Midnight Pleasures
Midnight Pleasures starts out with a rather cute plot about a woman who is in love with one man but engaged to another. Unfortunately, that plot fizzles out in about a hundred pages, leaving two hundred sixty pages of deliberate misunderstandings and depressing tedium. What a disappointment!
Lady Sophie York knows that she has a tendre for Patrick Foakes, but when she is caught kissing him and he proposes, she won’t accept. She spent years growing up in a household with a father who flaunted his affairs, and she knows Patrick is a rake, so he’ll have plenty of affairs. When Patrick’s friends Braddon proposes, she accepts him, even though he is also a rake. Her reasoning (I think) is that she doesn’t love Braddon so she won’t care if he is having affairs.
Patrick is furious that Sophie has spurned him, because he is overcome by lust whenever she is near. He’s pretty sure that Sophie is only marrying Braddon because he’s an earl. So when the opportunity arises, Patrick seduces Sophie, and before you know it they are engaged and then married.
Up until this point, the book isn’t great or anything, but it’s okay, and the characters are kind of fun. As soon as Patrick and Sophie are married, the lame, depressing misunderstandings begin. This isn’t a Big Misunderstanding book; it’s a Little Misunderstanding book. There are a lot of misunderstandings about little things, and they come across as contrived at best and silly or stupid at worst.
Misunderstanding #1: Sophie speaks seven languages, but she’s afraid to tell Patrick because her mother says men don’t like bluestockings. So Sophie hides her linguistic abilities. When it slips out that she speaks Welsh, Patrick is completely unfazed and even impressed. Still, Sophie refuses to tell him that she speaks other languages. I can well believe that women hide their intellectual abilities to attract men. It’s a time-honored, if unfortunate, practice that continues to this day. But it’s hard to respect a heroine who hides her intelligence, especially when the hero seems to like her intelligence.
Misunderstanding #2: Patrick tells Sophie that he will only allow her to have one child, and he is furious when she becomes pregnant. The reason for this behavior is that his beloved mother died in childbirth when he was seven, and he is terrified that Sophie could die too. Sophie spends her pregnancy thinking that Patrick hates children, pregnancy, and her. His refusal to tell Sophie about his fears is completely illogical; his only possible reason for withholding this information seems a bizarre wish to have a misunderstanding about it.
Misunderstanding #3: Sophie has always expected Patrick to have mistresses, so when he stays out late she is sure he is with a paramour. A young boy who is staying at their home thinks he sees Patrick with a tall, black-haired woman, and naturally he assumes that this is Patrick’s mistress, so he tells Sophie all about it.

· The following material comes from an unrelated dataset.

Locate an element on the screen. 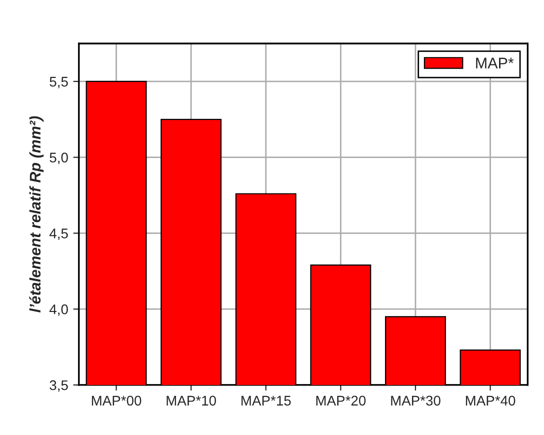 The image size is (544, 435). x-tick-label: MAP*00 is located at coordinates (117, 401).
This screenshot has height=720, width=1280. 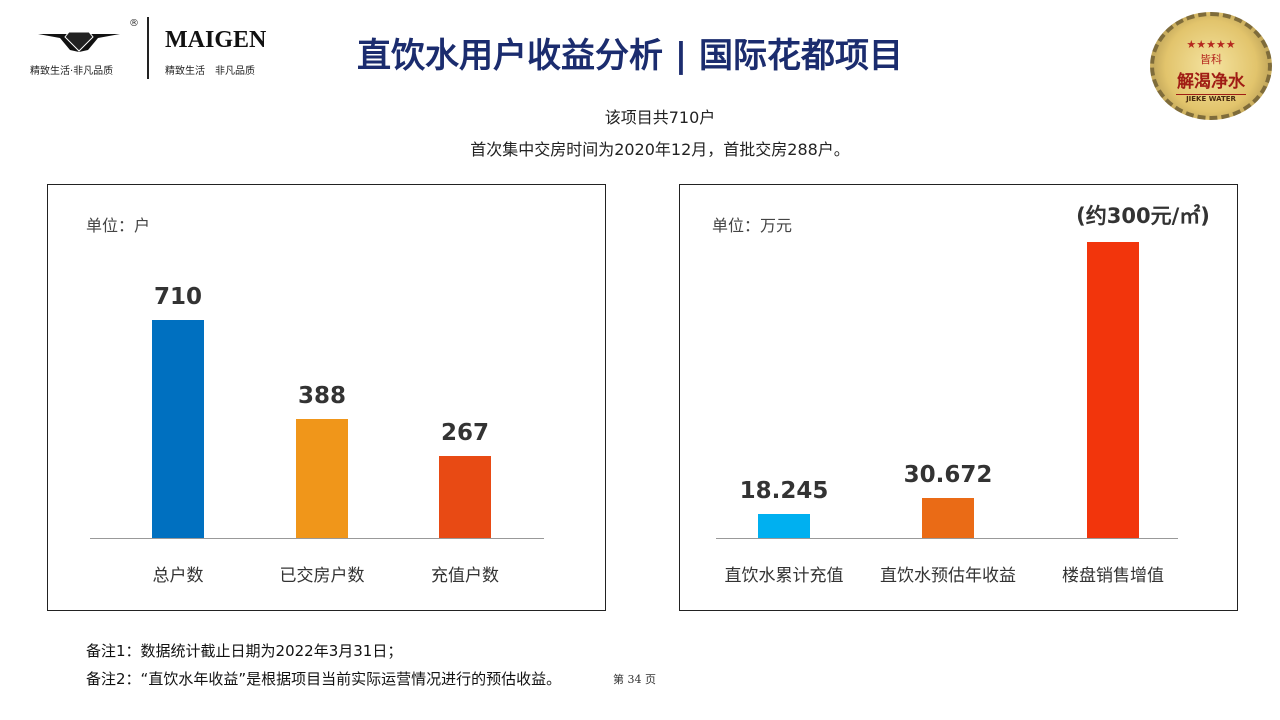 I want to click on brand-name: MAIGEN, so click(x=216, y=40).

Sophie scans the society pages for months, sure she will see some mention of Patrick and his lover. Amazingly, in all this time it never occurs to her that the boy might have seen Patrick’s identical twin brother and his tall, black-haired wife (who is Sophie’s best friend). For someone who knows seven languages, Sophie is remarkably slow on the uptake.
Misunderstanding #4: Sophie doesn’t want to lose Patrick like her mother lost her father, and she decides that the best way to hold onto him is to never, ever show him that she is angry. Even though she is sure that he has a mistress and doesn’t want her to be pregnant, she never offers a word of complaint. Patrick assumes that Sophie’s studied nonchalance means that she doesn’t care.

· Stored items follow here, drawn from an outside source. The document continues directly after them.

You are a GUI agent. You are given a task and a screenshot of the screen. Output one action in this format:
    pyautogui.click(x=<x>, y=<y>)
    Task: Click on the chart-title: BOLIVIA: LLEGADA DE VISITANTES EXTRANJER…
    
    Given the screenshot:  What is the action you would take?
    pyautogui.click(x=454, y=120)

Misunderstanding #5: Sophie’s former fiancé, Braddon, is in love with a horse-trainer’s daughter. He wants Sophie to tutor this girl and pass her off as a French aristocrat. Sophie agrees, but she doesn’t want to tell Patrick about it. Why? So they can have another misunderstanding, of course! Patrick thinks that Sophie is meeting Braddon for rides in the park, and he decides that she still loves Braddon.

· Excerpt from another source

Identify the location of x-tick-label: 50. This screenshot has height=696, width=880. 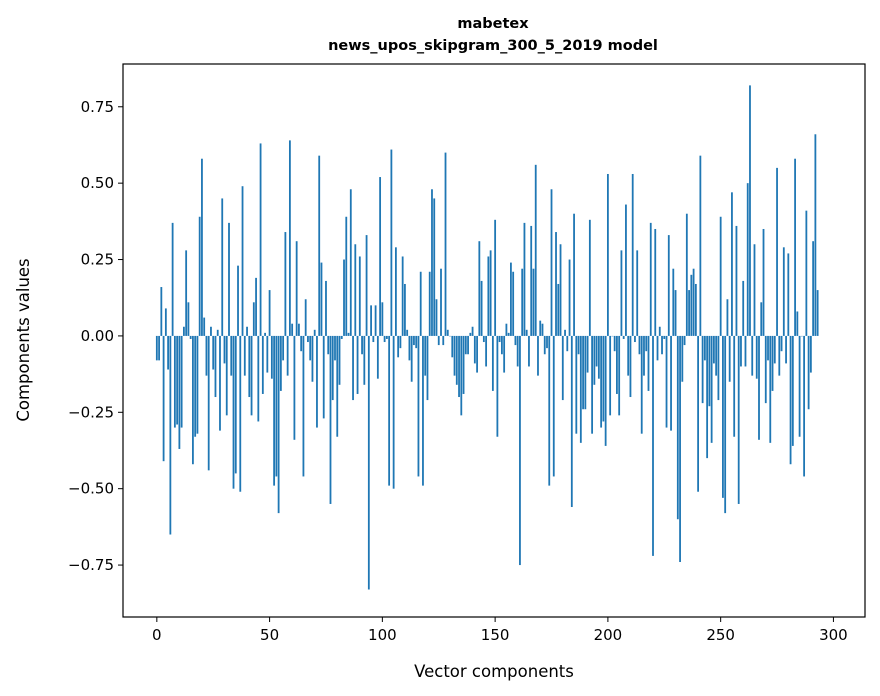
(270, 635).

I’ve read plenty of books with misunderstandings before. Some of them work, and some of them don’t. But for the sheer number of misunderstandings, Midnight Pleasures takes the cake. I have never seen such a pair for jumping to erroneous conclusions and refusing to talk to each other. Toward the end of the book, when both characters had descended into complete misery and were barely speaking to each other, I tried to remember what I had liked about them in the first place. I’m still thinking.